LONDON: Britain’s No 2 house builder Persimmon Plc. is buying smaller rival Westbury Plc. for 643 million pounds in what is considered as one of the biggest takeover deals in British housing industry. It is paying 560 pence for a share of Westbury, a premium of 13 per cent over the latter’s closing price on 11 November, when the buyout talks began.
The company formally announced today that it has already acquired 30 million shares constituting 26.2 per cent of the total holding.
It said the takeover will help it to build about 16,700 homes across the country in 2006, overtaking market leader Barratt Developments. The deal will also put the company in the FTSE 100 index, the first homebuilder to find a spot in the index since 1990.
Persimmon’s chief executive John White said the deal will give the company more buying power and expand its geographical coverage. Savings on administration and supplies are estimated to amount to more than 25 million pounds in 2006, rising to at least 40 million pounds the following year. The one-off costs related to the takeover have been put at around 12 million pounds. Its debts will rise to 1.2 billion pounds, including Westbury’s 270 million of borrowings, but White is confident he can reduce it by half in a year’s time.
Persimmon said it will close down eight offices, including Westbury’s head office in Cheltenham.

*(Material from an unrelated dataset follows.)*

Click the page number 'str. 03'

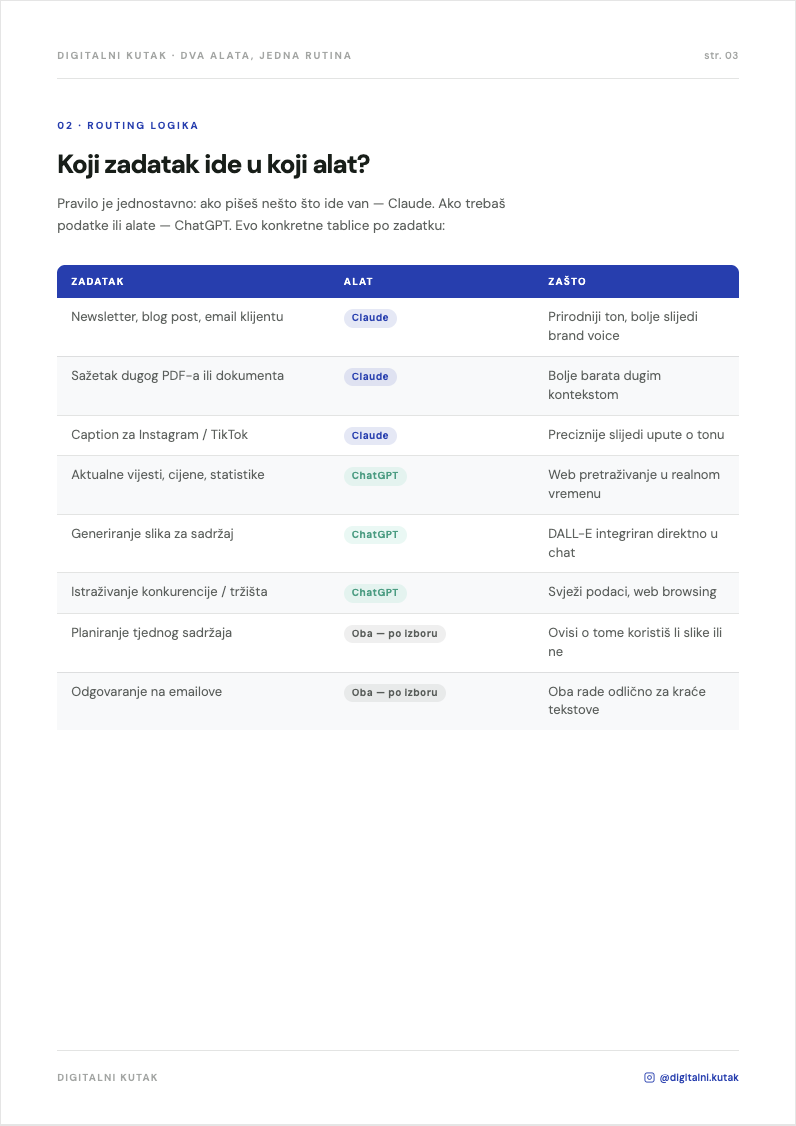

This may lead to a “few hundred” job losses, the company said.
Two firms, Wimpey and Taylor Woodrow, were keen to buy Westbury but in view of Westbury’s board agreeing to the Persimmon offer, there is some finality now.
Westbury had reported a 26 per cent fall in its profits last month, which made it a target for takeover.
Westbury’s chief executive Nigel Fee is expected to gain 853,000 pounds by way of his shareholding in the company and around 500,000 pounds in salary compensation.